Ada sedikitnya tiga hal yang dapat membuat kaum pria meneteskan air mata, yaitu: cinta, dosa, dan wanita.
(Dito Anurogo)
Cowok kok nangis? Malu, dong… Ah siapa bilang? Sst… kalau kamu mau tahu apa saja yang bisa membuat lelaki itu menangis, bersedih hati, terluka, atau kecewa, bacalah artikel ini sampai selesai.
– ** 00 ** –
Nah… inilah 123 hal yang membuat pria meneteskan air mata, atau setidaknya membuat hatinya tersayat, teriris, terluka-pedih….
Sosok pria sebagai seorang ayah, ia akan menangis, berduka, terluka, sedih, atau kecewa jika:
Ada pria lain, selain dirinya, di hati istri yang amat dicintainya.
Ia ditinggalkan sendirian oleh anak dan istrinya.
Ia tidak pernah dianggap ada oleh keluarganya.
Kedatangannya disambut dengan omelan, berbagai macam pertanyaan penuh kecurigaan, atau muka masam dari istri dan/atau anak-anaknya. Sepantasnya seorang istri menyambut suami dengan sapaan nan lembut, senyuman yang mesra, dengan pakaian yang memesona.
Istrinya diketahui selingkuh atau “ada main” dengan pria lain.
Ia tidak mampu memberikan uang jajan untuk putra/i yang dicintainya.
Ia tidak mampu memberikan atau membelikan yang terbaik untuk istri dan anak-anaknya.
Ia masih tergantung dengan orang tuanya, terutama dalam segi materi.
Ia teringat dengan masa lalunya yang begitu menyenangkan, dan sekarang ia merasa begitu menderita.
Jika masa lalunya begitu kelabu, ia akan menyesalinya mengapa ia seperti itu, sehingga… kini ia berjanji untuk bertaubat agar lembaran kehidupan menjadi putih berseri.

- [DAFTAR TUGAS]
**A)** Apa terjemahan bahasa Inggris dari kalimat "Ia masih tergantung dengan orang tuanya, terutama dalam segi materi." dalam teks tentang hal yang membuat pria menangis?
**B)** Jawablah berdasarkan teks tentang hal yang membuat pria menangis:
(i) Menurut kutipan di awal teks, apa saja tiga hal yang dapat membuat kaum pria meneteskan air mata?
(ii) Berapa jumlah hal yang disebut membuat pria meneteskan air mata?
(iii) Bagaimana sepantasnya seorang istri menyambut suami?
**C)** Lanjutkan teks tentang hal yang membuat pria menangis, dimulai setelah kalimat terakhirnya.

- [DATA TERSEDIA]
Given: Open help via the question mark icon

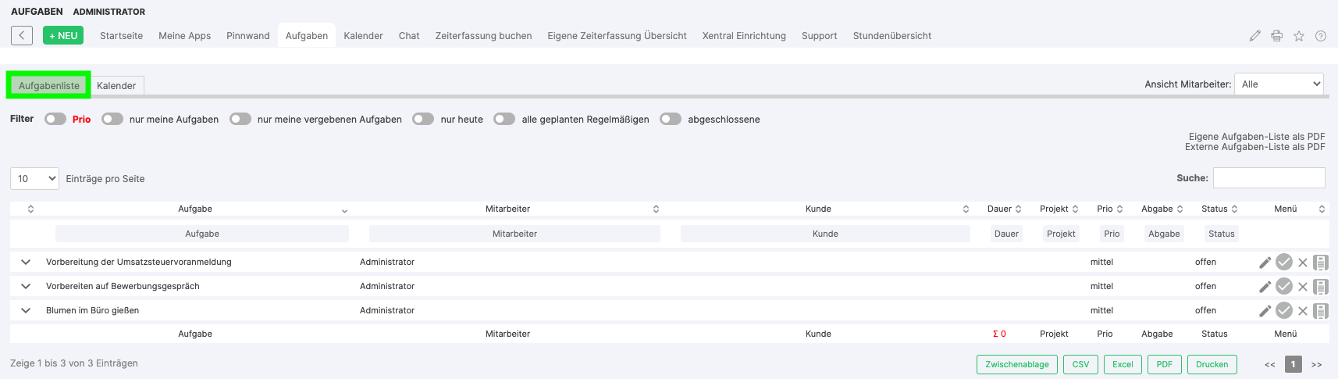Looking at the screenshot, I should tap(1320, 36).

- [KUNCI JAWABAN]
**A)** He is still dependent on his parents, especially in material terms.

**B)**
(i) Cinta, dosa, dan wanita.
(ii) 123 hal.
(iii) Dengan sapaan nan lembut, senyuman yang mesra, dan pakaian yang memesona.

**C)**
Ia dimasukkan oleh anak-anaknya ke panti jompo setelah ia tidak lagi mampu berbuat apa-apa.
Ia dibantah anak-anaknya dengan cara yang begitu kasar.
Anak-anaknya yang dibesarkan dengan penuh kasih sayang membencinya ketika mereka (beranjak) dewasa.
Anak-anaknya menjadi pembangkang, nakal, bandel, sulit diatur. Intinya adalah anak-anaknya menjadi orang yang kurang/tidak cerdas baik dari segi IQ (intelektual), EQ (emosional), SQ (spiritual), maupun AQ (adversity quotient).
Anak-anaknya hanya mau hartanya saat ia ada, bahkan sampai berebut warisannya setelah ia tiada.
Sosok pria sebagai seorang anak, balita, anak kecil, atau remaja ia akan menangis, bersedih, terluka, berduka, atau kecewa jika:
Kehadirannya di dunia ini ternyata tidak dikehendaki oleh orang tuanya.
Ia dikatakan sebagai anak haram, anak durhaka, anak yang tak tahu balas budi, anak kurang ajar, anak yang tak tahu berterimakasih, dan sebutan lainnya yang tak pantas.
Ia tidak dibelikan mainan atau sesuatu yang diinginkannya.
Ia merasa haus.
Ia merasa lapar.
Ia merasa atau melihat orang tuanya tidak harmonis, sering cekcok, sering bertengkar.
Ia dijauhkan dari sesuatu (baik barang, benda, mainan, maupun eseorang) yang disukai atau dicintainya.
Ia merasa kemauan/keinginannya tidak dipenuhi oleh orang tuanya.
Ia dimarahi, terutama hanya gara-gara masalah kecil/sepele.
Ia dibentak-bentak.
Ia terlalu dibatasi dan dikekang.
Ia dilarang bergaul dengan lawan jenis, hanya karena alasan takut dengan pergaulan bebas. Solusinya: orang tua memberitahu cara-cara bergaul yang agamis dan dinamis.
Ia dilarang melakukan sesuatu dengan alasan kasihan atau sayang. Sering kita mendengar orang tua berkata, “Melarang itu berarti tanda sayang.” Tidak dalam semua hal ungkapan ini benar.
Ia tahu orang tuanya terlilit hutang, atau ada masalah yang tak mudah untuk dipecahkan.
Ia tahu orang tuanya terlibat dalam masalah kriminal.
Ia dipaksa menikah, atau dijodohkan orang tuanya dengan seorang gadis yang tidak dicintainya, atau dijodohkan dengan seorang wanita demi memenuhi ambisi, keinginan, kemauan orang tuanya, misalnya: mempertahankan kerajaan bisnis keluarga, demi reputasi-popularitas, demi kekayaan dan kejayaan, dsb.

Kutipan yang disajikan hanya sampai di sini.